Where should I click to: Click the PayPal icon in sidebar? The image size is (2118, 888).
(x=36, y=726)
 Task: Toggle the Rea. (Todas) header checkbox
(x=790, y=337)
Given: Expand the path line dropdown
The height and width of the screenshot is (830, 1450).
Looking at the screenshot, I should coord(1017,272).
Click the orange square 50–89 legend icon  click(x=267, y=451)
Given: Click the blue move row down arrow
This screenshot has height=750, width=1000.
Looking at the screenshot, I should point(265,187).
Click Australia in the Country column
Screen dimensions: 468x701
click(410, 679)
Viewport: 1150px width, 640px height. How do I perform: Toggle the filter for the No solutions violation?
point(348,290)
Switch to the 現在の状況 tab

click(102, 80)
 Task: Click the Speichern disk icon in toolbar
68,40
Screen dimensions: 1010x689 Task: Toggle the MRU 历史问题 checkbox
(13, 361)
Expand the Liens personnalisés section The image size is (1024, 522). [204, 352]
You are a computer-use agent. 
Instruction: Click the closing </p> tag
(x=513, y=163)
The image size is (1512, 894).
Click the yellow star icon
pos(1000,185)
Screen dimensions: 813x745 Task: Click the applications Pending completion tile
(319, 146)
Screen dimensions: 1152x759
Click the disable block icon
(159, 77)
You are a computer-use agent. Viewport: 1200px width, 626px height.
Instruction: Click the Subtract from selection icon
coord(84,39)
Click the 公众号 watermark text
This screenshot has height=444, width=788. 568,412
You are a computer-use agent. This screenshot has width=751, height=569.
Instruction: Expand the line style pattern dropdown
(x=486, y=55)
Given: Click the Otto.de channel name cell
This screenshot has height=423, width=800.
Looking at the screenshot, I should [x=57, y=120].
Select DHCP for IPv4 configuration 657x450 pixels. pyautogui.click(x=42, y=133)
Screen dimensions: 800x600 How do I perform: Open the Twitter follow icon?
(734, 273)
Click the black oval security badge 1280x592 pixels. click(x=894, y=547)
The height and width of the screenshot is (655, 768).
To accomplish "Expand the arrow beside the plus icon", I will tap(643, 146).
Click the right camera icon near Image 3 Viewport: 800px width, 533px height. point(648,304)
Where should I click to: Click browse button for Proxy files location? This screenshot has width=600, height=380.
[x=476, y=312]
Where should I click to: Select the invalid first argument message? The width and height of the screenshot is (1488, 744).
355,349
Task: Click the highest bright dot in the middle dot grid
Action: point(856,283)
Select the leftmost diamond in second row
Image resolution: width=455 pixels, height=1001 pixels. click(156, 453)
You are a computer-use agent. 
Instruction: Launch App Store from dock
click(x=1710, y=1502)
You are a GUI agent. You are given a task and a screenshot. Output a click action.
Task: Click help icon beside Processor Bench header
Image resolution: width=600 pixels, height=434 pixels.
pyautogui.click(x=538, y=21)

_BRIEF_
What is needed is the data above, output in full and exactly as it stands.

_ANSWER TO THIS EXERCISE_
Where should I click to: Click the PayPal icon in sidebar? The image size is (2118, 888).
(x=36, y=726)
 Task: Toggle the Rea. (Todas) header checkbox
(x=790, y=337)
Given: Expand the path line dropdown
The height and width of the screenshot is (830, 1450).
Looking at the screenshot, I should coord(1017,272).
Click the orange square 50–89 legend icon  click(x=267, y=451)
Given: Click the blue move row down arrow
This screenshot has height=750, width=1000.
Looking at the screenshot, I should point(265,187).
Click Australia in the Country column
Screen dimensions: 468x701
click(410, 679)
Viewport: 1150px width, 640px height. How do I perform: Toggle the filter for the No solutions violation?
point(348,290)
Switch to the 現在の状況 tab

click(102, 80)
 Task: Click the Speichern disk icon in toolbar
68,40
Screen dimensions: 1010x689 Task: Toggle the MRU 历史问题 checkbox
(13, 361)
Expand the Liens personnalisés section The image size is (1024, 522). [204, 352]
You are a computer-use agent. 
Instruction: Click the closing </p> tag
(x=513, y=163)
The image size is (1512, 894).
Click the yellow star icon
pos(1000,185)
Screen dimensions: 813x745 Task: Click the applications Pending completion tile
(319, 146)
Screen dimensions: 1152x759
Click the disable block icon
(159, 77)
You are a computer-use agent. Viewport: 1200px width, 626px height.
Instruction: Click the Subtract from selection icon
coord(84,39)
Click the 公众号 watermark text
This screenshot has height=444, width=788. 568,412
You are a computer-use agent. This screenshot has width=751, height=569.
Instruction: Expand the line style pattern dropdown
(x=486, y=55)
Given: Click the Otto.de channel name cell
This screenshot has height=423, width=800.
Looking at the screenshot, I should [x=57, y=120].
Select DHCP for IPv4 configuration 657x450 pixels. pyautogui.click(x=42, y=133)
Screen dimensions: 800x600 How do I perform: Open the Twitter follow icon?
(734, 273)
Click the black oval security badge 1280x592 pixels. click(x=894, y=547)
The height and width of the screenshot is (655, 768).
To accomplish "Expand the arrow beside the plus icon", I will tap(643, 146).
Click the right camera icon near Image 3 Viewport: 800px width, 533px height. point(648,304)
Where should I click to: Click browse button for Proxy files location? This screenshot has width=600, height=380.
[x=476, y=312]
Where should I click to: Select the invalid first argument message? The width and height of the screenshot is (1488, 744).
355,349
Task: Click the highest bright dot in the middle dot grid
Action: point(856,283)
Select the leftmost diamond in second row
Image resolution: width=455 pixels, height=1001 pixels. click(156, 453)
You are a computer-use agent. 
Instruction: Launch App Store from dock
click(x=1710, y=1502)
You are a GUI agent. You are given a task and a screenshot. Output a click action.
Task: Click help icon beside Processor Bench header
Image resolution: width=600 pixels, height=434 pixels.
pyautogui.click(x=538, y=21)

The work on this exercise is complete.